- Origin: Perth, Western Australia
- Genres: Australian hip-hop
- Years active: 1996–present
- Labels: Hydrofunk Records Obese Records Illusive Sounds
- Members: Optamus (Scott Griffiths) (MC/Production); Dazastah (Darren Reutens) (MC/Production); Dyna-Mikes (Shahbaz Rind) (MC);
- Past members: DJ Armee (Damien Allia) (turntables); Cheeky (Mathew Cheetham) (bass guitar, keyboards); Hi-Hat (Steve Curyer) (drums, percussion); Salvatore (Salvatore Pizzata) (drums, percussion); Catastrophe (R. Reutens) (drums, percussion);
- Website: http://www.downsyde.com.au/

= Downsyde =

Australian hip-hop band

Downsyde is an Australian hip-hop group from Perth, Western Australia. The group is composed of three members, Optamus, Dazastah and Dyna-Mikes.

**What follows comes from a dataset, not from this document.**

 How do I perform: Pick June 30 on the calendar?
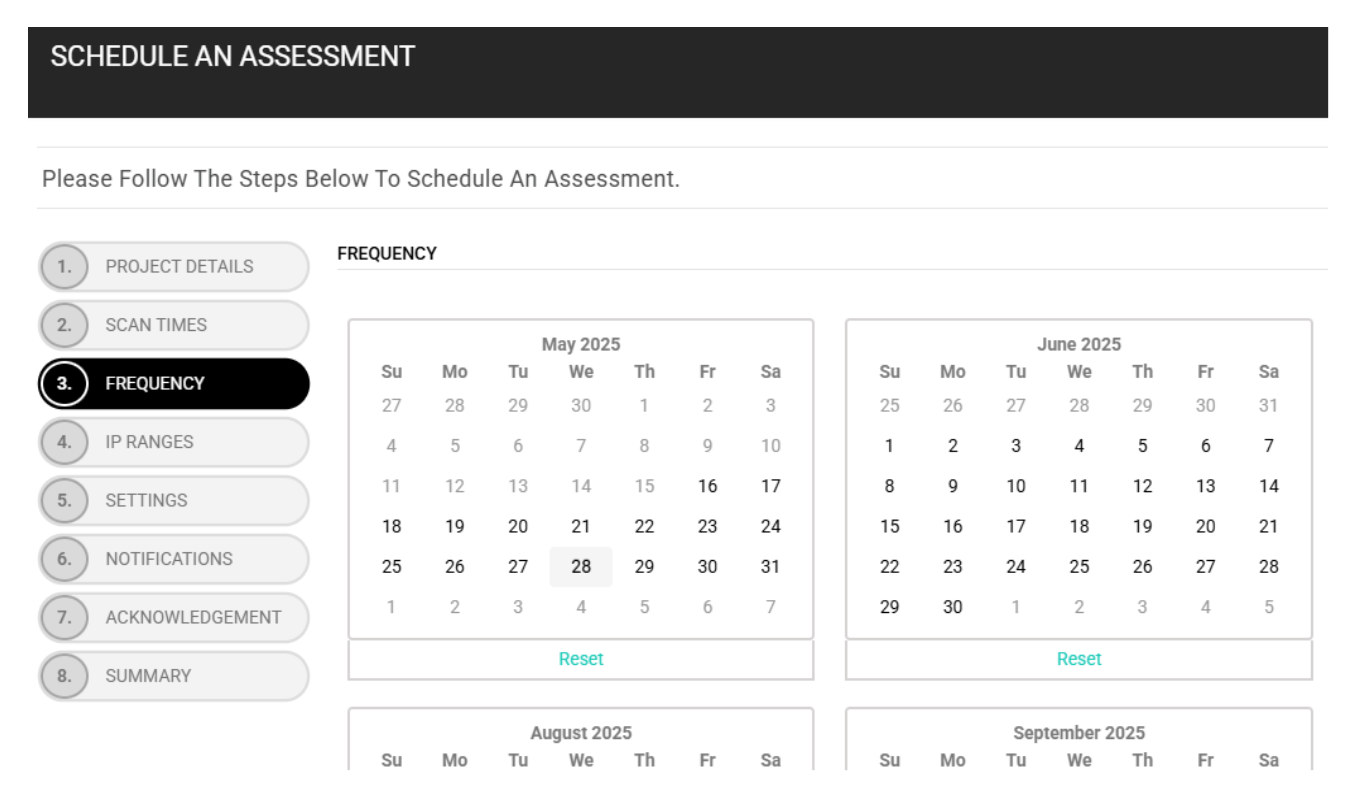953,607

The group has performed alongside groups including Jurassic 5, Cypress Hill, Grandmaster Flash, The Black Eyed Peas, and The Roots. They also performed with Australian acts like Hilltop Hoods, Resin Dogs, and Koolism. The band has also performed at a number of festivals, including Big Day Out, Splendour in the Grass, Rock-It, Falls Festival, Homebake, Good Vibrations and the Southbound Festival.

== History ==
===1996–2001: Epinonimous===
Downsyde's origin occurred when MCs Optamus (Scott Griffiths) and Dyna-mikes (Shahbaz Rind) were in Year 11 at Craigie Senior High School, where they took part in a school talent quest in 1996. The group said; "We sort of figured out ourselves at 16 the best way for us to identify with Australia and to write topical music about Australia was for us to use our own voices rather than adopting a New York accent." – Optamus

The duo released a tape demo called Behind the Bucket, selling copies at two local shops, managing to sell all of the 200 copies they made within weeks.

The band said "We suddenly got asked to play gigs with Eskimo Joe and Beaverloop at the Grosvenor and actually gig as a band. At that point we used to play the gig with our beats recorded on a walkman that we'd plug through the PA." – Optamus

The group added a third MC, Dazastah (Darren Reutens), whom they met at Leederville TAFE, and DJ Armee (Damien Allia) on turntables, meeting him at the Hyde Park Hotel where he would DJ on Monday nights. Later, the group expanded to the current line-up with percussionist Salvatore (Salvatore Pizzata) (ex-Beaverloop) and Cheeky (Mat Cheetham) (ex-Circus Murders) on keyboards, loops & samples joining the group. Cheetham recalls "I was in Tokyo hanging out and got a call from my mate Sal, he's playing drums with these guys Downsyde and he said 'when you come back you should have a crack at sampling stuff for them.' So I came back, met the guys and the next thing I know I was in the band. My first show was at the Big Day Out." – Cheeky

For four years Downsyde produced beats and rhymes and played at hundreds of gigs, parties, and MC battles culminating in the September 2000 release of their debut album, Epinonimous – recordings made by the band from 1996 to 2000.

===2002–2006: Land of the Giants & When the Dust Settles===
Their first single, "Gifted Life", was released in 2002 and was nominated as 'Best Single' at the 2003 Australian Dance Music Awards. In the same year, Downsyde won the Best Debut Artist at the Dance Music Awards.

Their second album, Land of the Giants, was released in 2003 on the Hydrofunk label. The album won 'Most Popular Local Original Album' at the 2003 Western Australian Music Industry Awards.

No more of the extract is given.